I was brought up in the white cottage mid-left, by the roadside, by my grandparents.
The Crown Inn at the middle of the picture in the distance was run by Jim and Winnie Tuer, and I was friends with their daughter Ruth. The white cottage on the right was the shop, and later also became the post office. The original one was in the white cottage to the left and was run by Mrs Rowlands until her death.
I think this photo was taken about 1955, as council houses were built about then in the field near the pub, and they are not in the picture. The village school was on the right past the pub, and when I attended, pupils were taught with the aid of a radio, by Mrs Glaister and later with Miss Jopson too, who taught the younger children.

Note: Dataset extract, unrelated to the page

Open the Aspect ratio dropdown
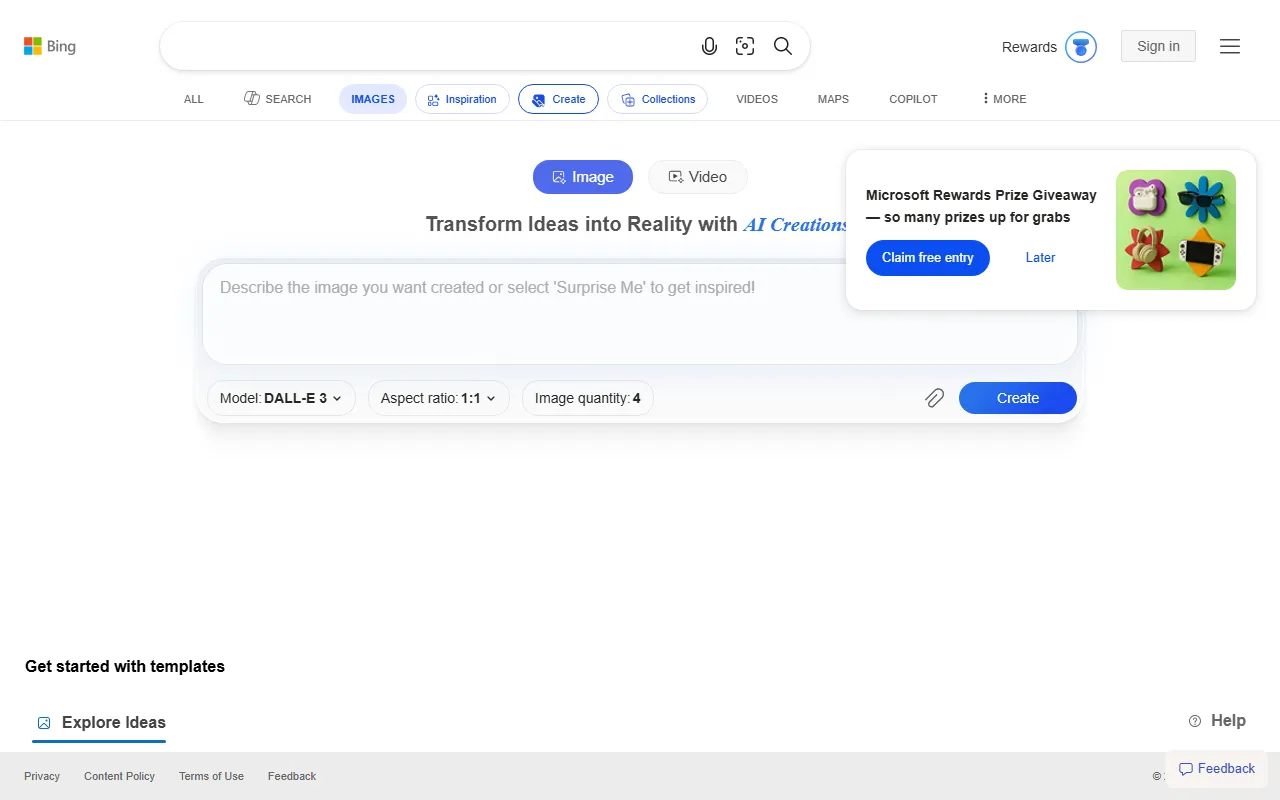pyautogui.click(x=438, y=398)
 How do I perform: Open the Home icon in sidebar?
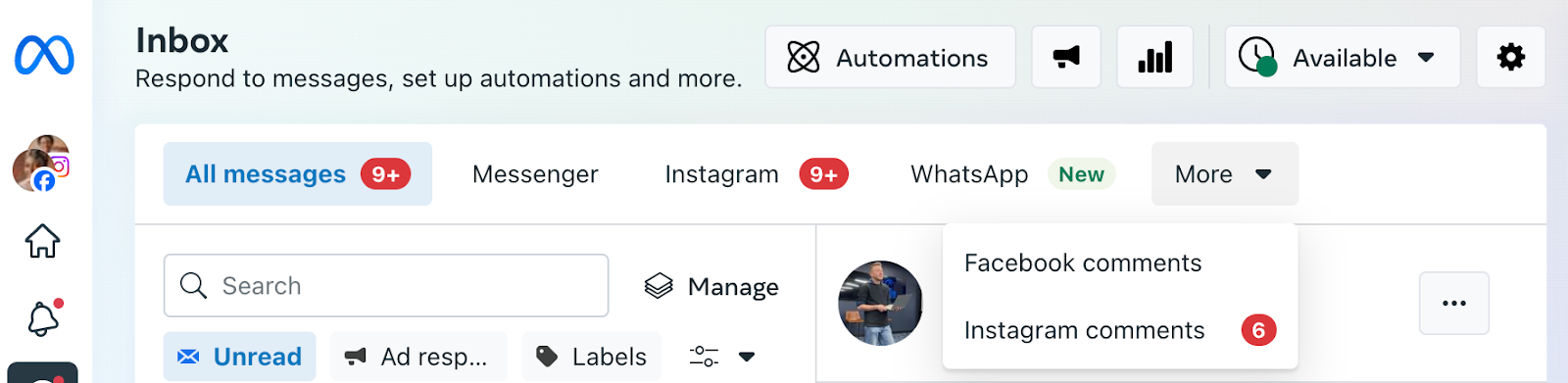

At the side of my grandparents' cottage there was a tap, where some villagers had to collect their water in buckets as they had no water in their houses. The old well was still there, on the village green to the right. Until the water was piped in, everyone had to use that.
My grandparents had a lodger called Sidney Elijah Durrant, who died in the early 1960s aged over 90; he lost his wife and all four of his children during the 1918 flu epidemic.
The school has been a house for years, and the playground is a garden. There is no pub now, no shop, no post office, but when when I lived there nearly 60 years ago, there was no electricity and no bathrooms, except the pub! No washer, fridge, telly, computer games, but we always found something to do and lovely walks to take, and there was no vandalism because the policeman lived down the road, and would give you a clip round the ear if you got up to mischief. I loved this place, but can't go back as the houses now are hugely overpriced, but I will never forget Ainstable.
A memory shared byon Nov 2nd, 2006.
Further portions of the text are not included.